* [Problems to solve]
(a) In the passage about Saul and David, reproduce the stretch from "What would you" through "into Philistine territory.".
(b) List every question asked in the opening line of the passage about Saul and David.
(c) According to the passage about Saul and David, to which town did David flee?

* [Reading text]
┌──
What would you do out of desperation?  Where would you run?  To whom would you turn?  What compromise would you make?

I suppose those are questions we cannot fully, or at least accurately, answer until we are in a desperate situation.  Before we are there, we can only give an answer that we would hope would be true.

David was faced with such a situation.  For months, he had been fleeing from an angry Saul.  Saul was bent on killing this younger man destined for the throne.  To this point, Saul had been prevented.  Still, David was convinced that Saul would one day succeed . . . unless he took desperate steps.  Those desperate steps took him into Philistine territory.

After hearing of David’s flight to Philistine dominated Gath, he initially gave up the search.  But, as his frustration grew, Saul selfishly sought the Lord about next steps.  But, his attempts were met with silence.

Now, clearly Saul should have sought the Lord . . . but not selfishly as he was doing.  Instead, he should have sought the Lord’s forgiveness.  He should have come to the Lord in repentance for his jealousy towards David.  Saul should have sought the Lord’s pardon for his anger that had boiled into bitterness and overflowed into sin.  But, because he didn’t seek the Lord in humble repentance, the God of heaven did not respond.

In desperation, then, Saul sought out a spiritual medium.  If he couldn’t get his information, why not compromise.  He sought out the very type of person he had earlier eliminated from the kingdom.  He went to the very type of person that the Old Testament law said should be executed.  Many, in fact, refer to this woman as the “witch of Endor.”
└──
* [Data extracts]
┌──
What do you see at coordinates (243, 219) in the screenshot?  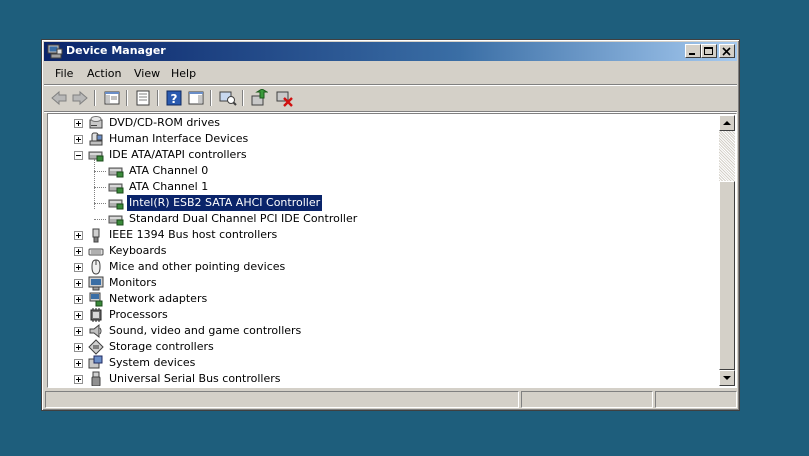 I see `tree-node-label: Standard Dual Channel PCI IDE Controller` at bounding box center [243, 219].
└──
┌──
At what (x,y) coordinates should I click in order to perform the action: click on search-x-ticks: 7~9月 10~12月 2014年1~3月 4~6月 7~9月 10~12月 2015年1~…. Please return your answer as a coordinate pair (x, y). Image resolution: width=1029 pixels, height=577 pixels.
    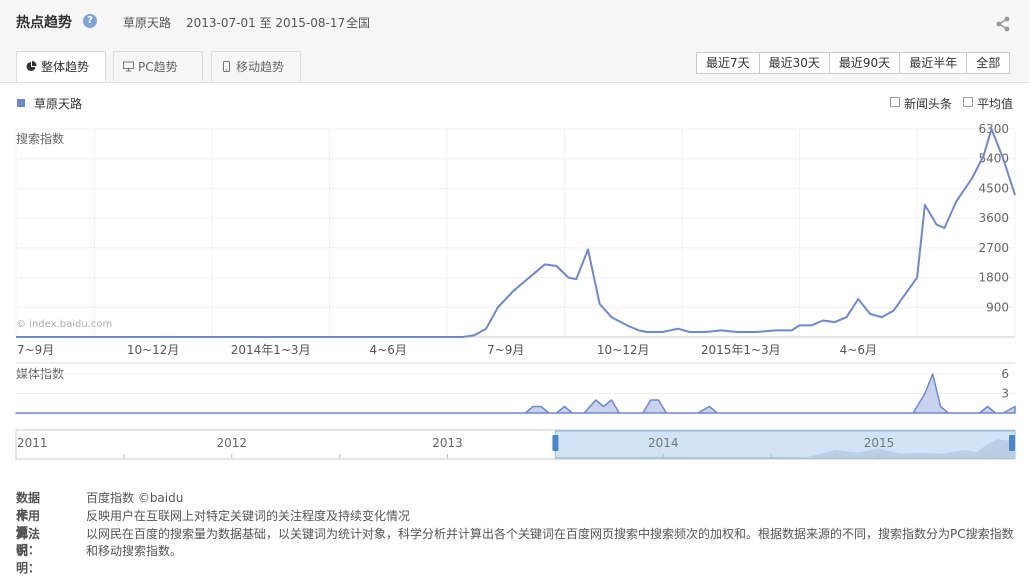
└──
* [Answers in order]
(a)
What would you do out of desperation?  Where would you run?  To whom would you turn?  What compromise would you make?

I suppose those are questions we cannot fully, or at least accurately, answer until we are in a desperate situation.  Before we are there, we can only give an answer that we would hope would be true.

David was faced with such a situation.  For months, he had been fleeing from an angry Saul.  Saul was bent on killing this younger man destined for the throne.  To this point, Saul had been prevented.  Still, David was convinced that Saul would one day succeed . . . unless he took desperate steps.  Those desperate steps took him into Philistine territory.

(b)
What would you do out of desperation?
Where would you run?
To whom would you turn?
What compromise would you make?

(c) Gath, which was under Philistine control.